## What the task asks
Please reproduce exactly, and only, the line containing "Open the Options menu" and every line after it to the end of the records below, leaving out all pictures.

## Saved data entries
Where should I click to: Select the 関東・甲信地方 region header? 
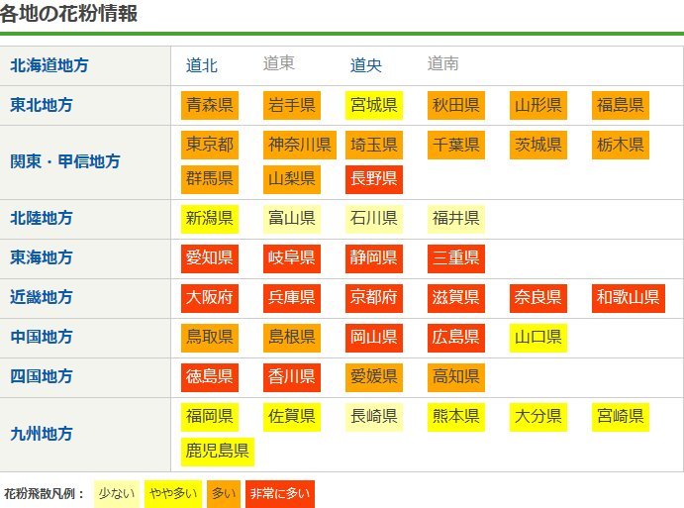point(63,161)
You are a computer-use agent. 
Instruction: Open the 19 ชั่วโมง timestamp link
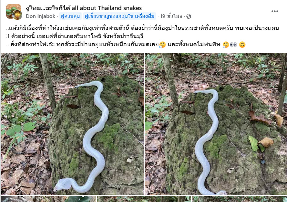tap(171, 16)
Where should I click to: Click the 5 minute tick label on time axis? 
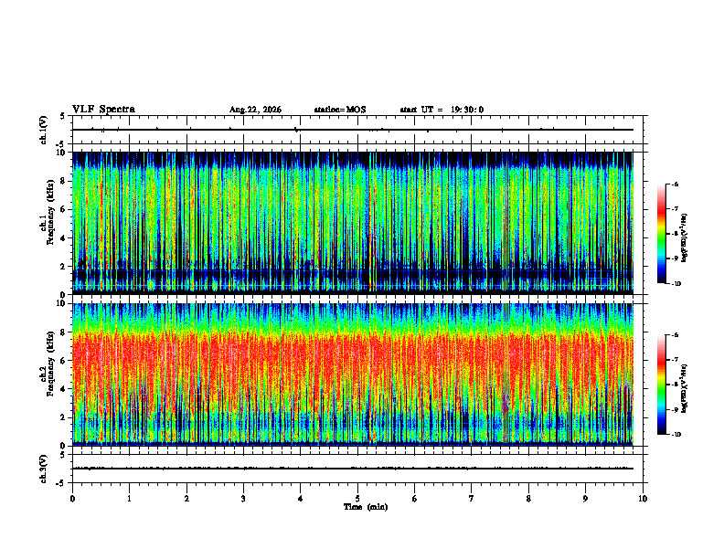pyautogui.click(x=357, y=499)
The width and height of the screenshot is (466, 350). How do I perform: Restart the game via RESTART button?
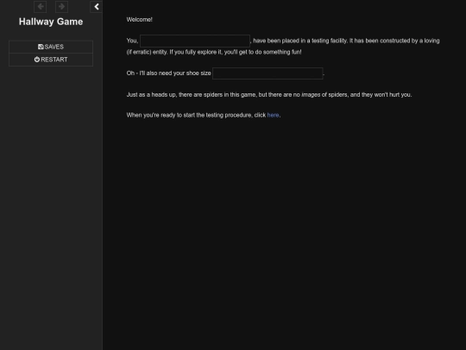pos(51,60)
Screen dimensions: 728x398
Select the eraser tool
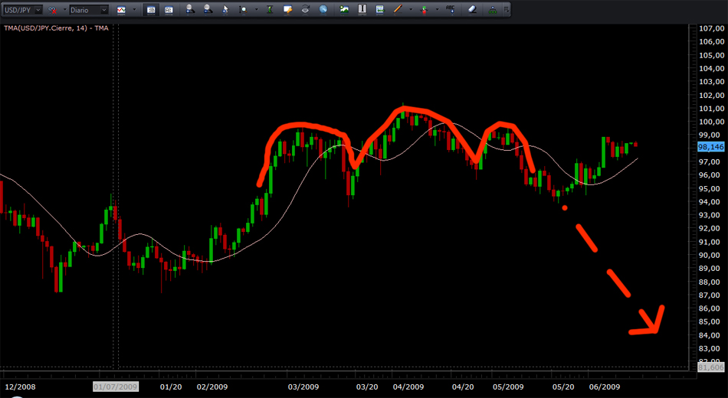(471, 11)
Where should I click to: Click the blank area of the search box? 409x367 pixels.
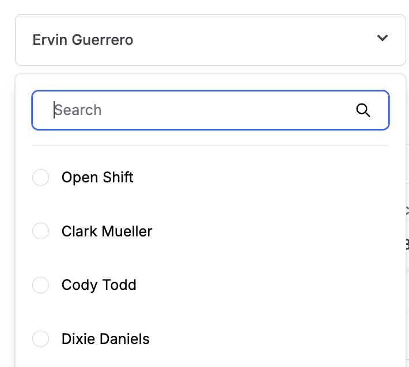click(230, 110)
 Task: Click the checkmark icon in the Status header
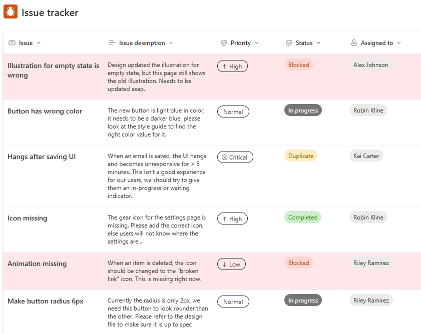pyautogui.click(x=288, y=43)
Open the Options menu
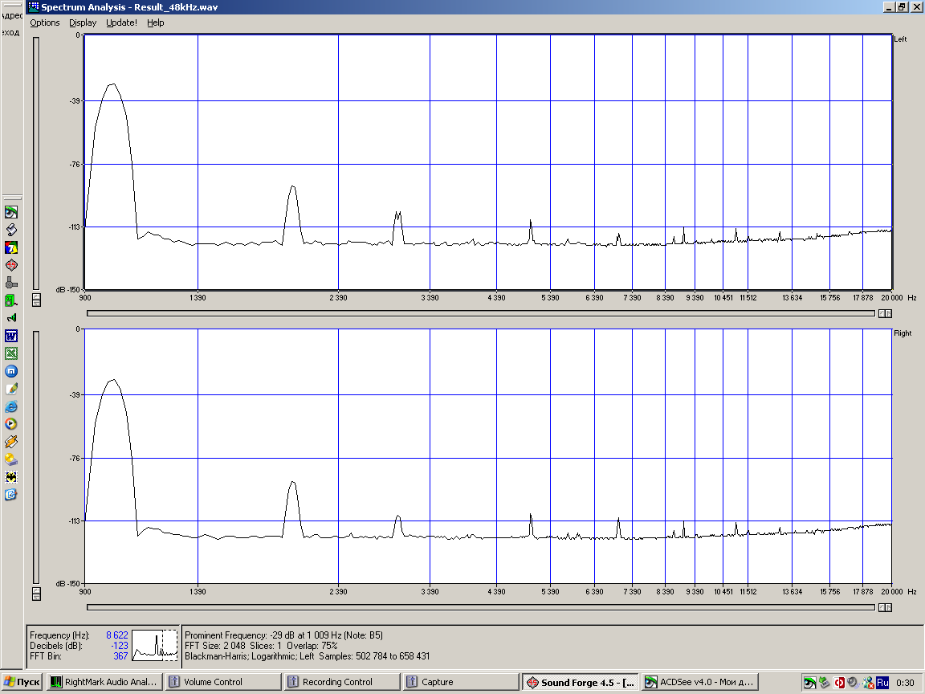 point(45,22)
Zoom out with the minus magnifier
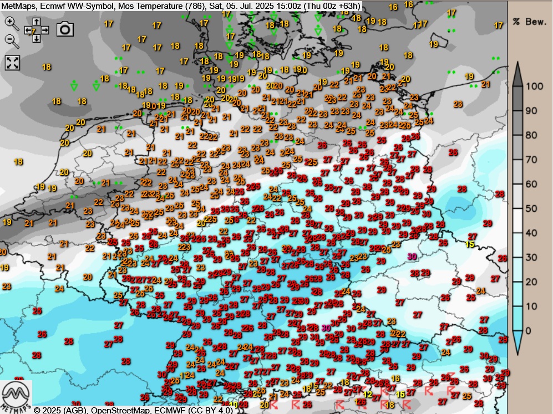This screenshot has width=553, height=414. [x=11, y=40]
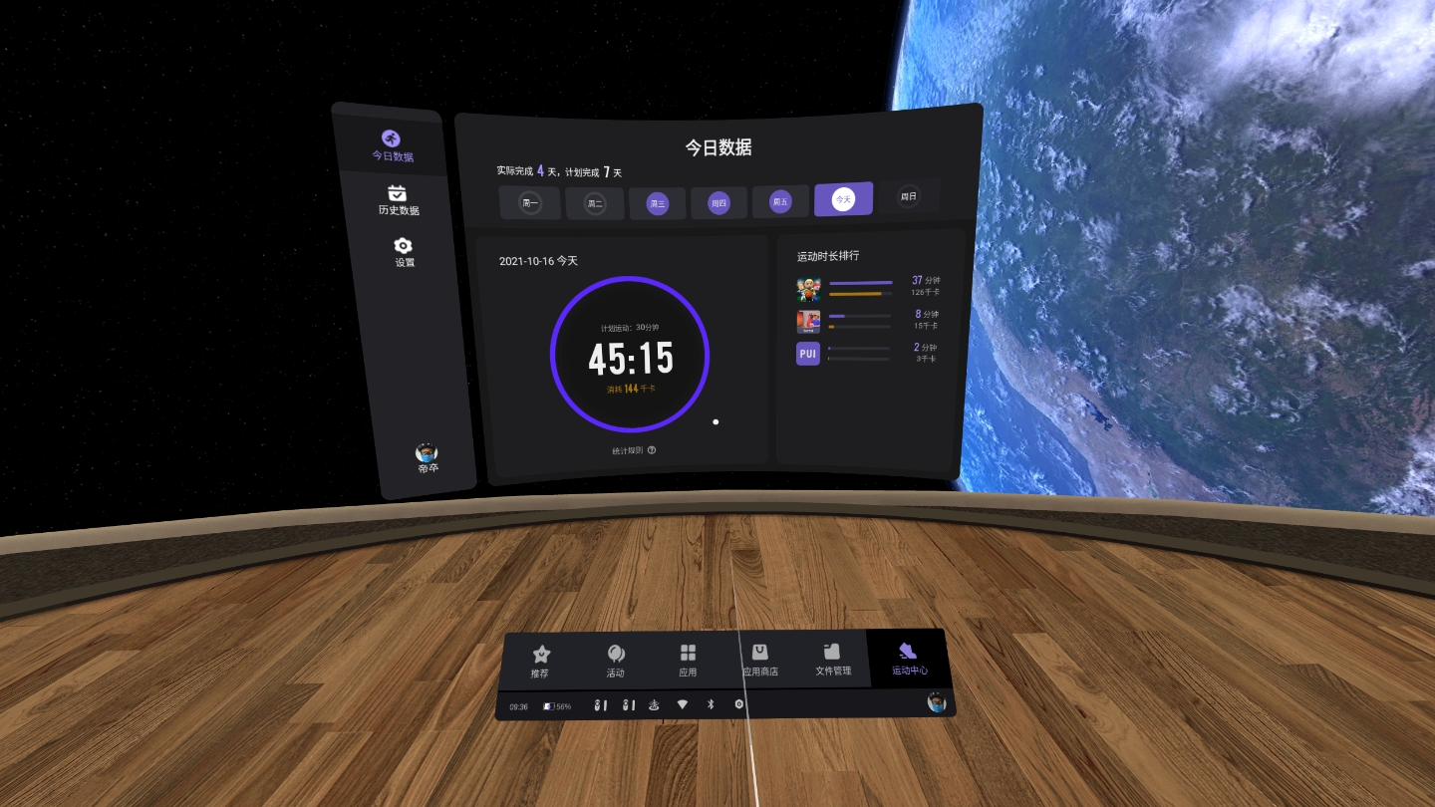Screen dimensions: 1435x807
Task: Select 今日数据 in left sidebar
Action: [393, 145]
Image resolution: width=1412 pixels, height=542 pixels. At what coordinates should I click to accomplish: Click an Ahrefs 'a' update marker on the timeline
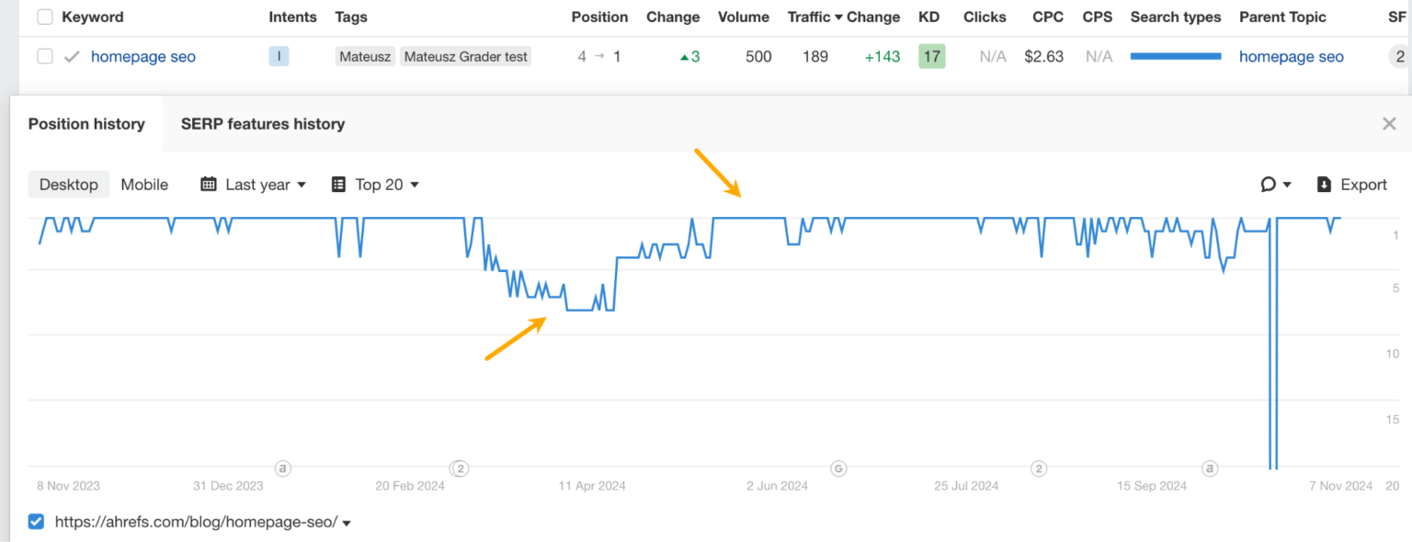[x=282, y=468]
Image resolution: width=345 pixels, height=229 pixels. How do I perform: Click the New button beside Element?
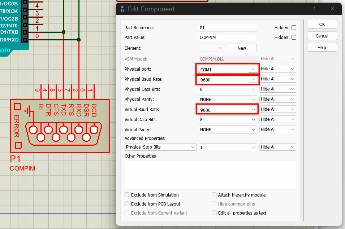242,48
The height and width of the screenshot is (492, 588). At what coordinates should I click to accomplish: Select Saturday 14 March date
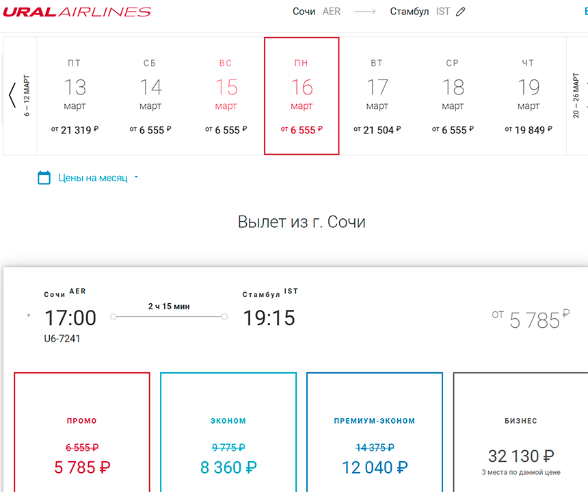150,96
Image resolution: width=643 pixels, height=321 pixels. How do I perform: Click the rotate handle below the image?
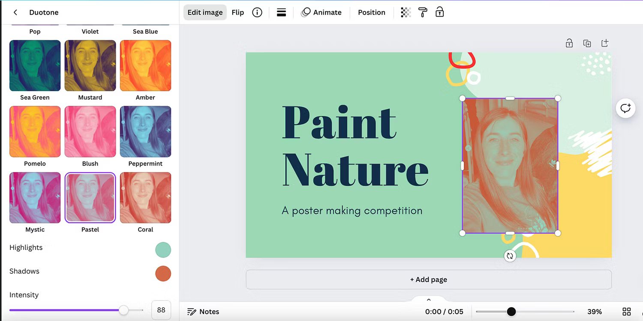coord(510,256)
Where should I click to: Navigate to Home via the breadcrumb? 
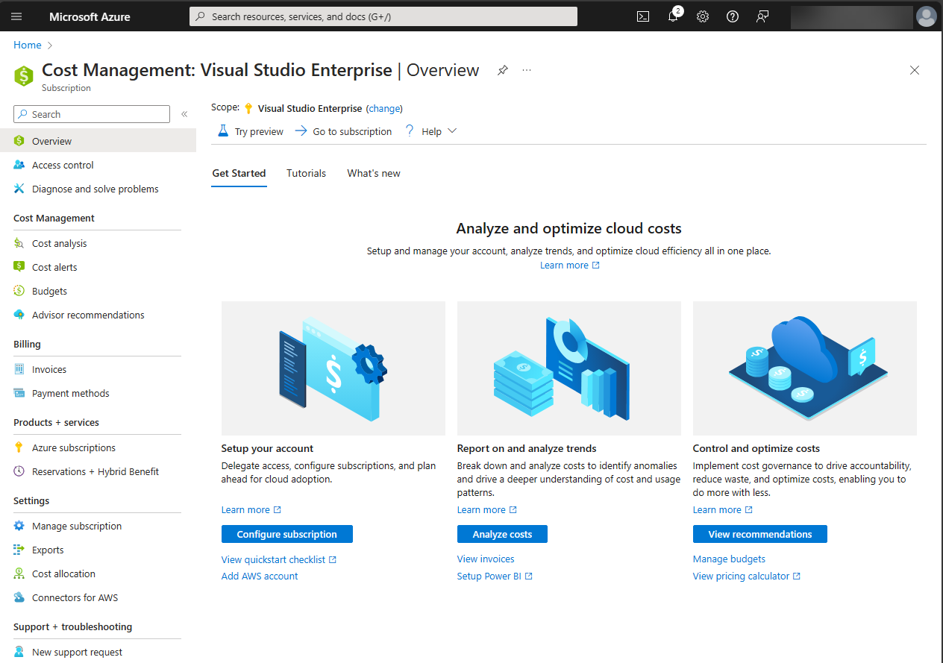coord(27,45)
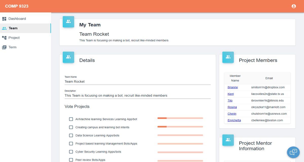Check the AI/Machine learning Services project checkbox

(x=71, y=119)
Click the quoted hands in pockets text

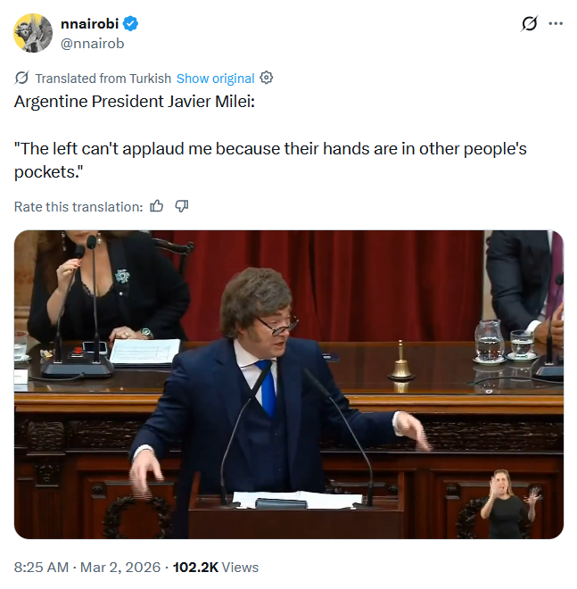pos(270,161)
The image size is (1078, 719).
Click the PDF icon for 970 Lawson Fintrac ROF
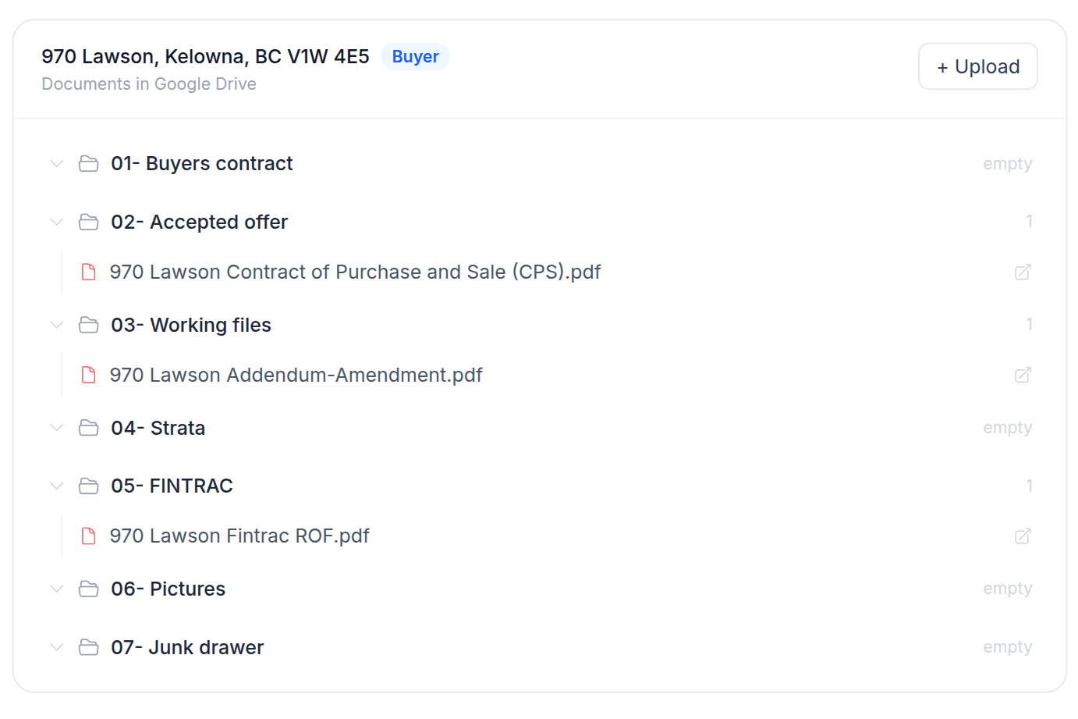tap(87, 536)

## Result of the exercise
Open the Options menu
 point(45,22)
Zoom out with the minus magnifier
This screenshot has width=553, height=414. [x=11, y=40]
Screen dimensions: 1435x807
Task: Select 今日数据 in left sidebar
Action: [393, 145]
Image resolution: width=1412 pixels, height=542 pixels. At what coordinates should I click to accomplish: Click an Ahrefs 'a' update marker on the timeline
[x=282, y=468]
Image resolution: width=345 pixels, height=229 pixels. How do I perform: Click the New button beside Element?
242,48
The height and width of the screenshot is (492, 588). At what coordinates should I click to accomplish: Select Saturday 14 March date
150,96
Image resolution: width=643 pixels, height=321 pixels. How do I perform: Click the rotate handle below the image?
coord(510,256)
Where should I click to: Navigate to Home via the breadcrumb? 
coord(27,45)
Check the AI/Machine learning Services project checkbox

(x=71, y=119)
Click the quoted hands in pockets text

pos(270,161)
The image size is (1078, 719).
Click the PDF icon for 970 Lawson Fintrac ROF
tap(87, 536)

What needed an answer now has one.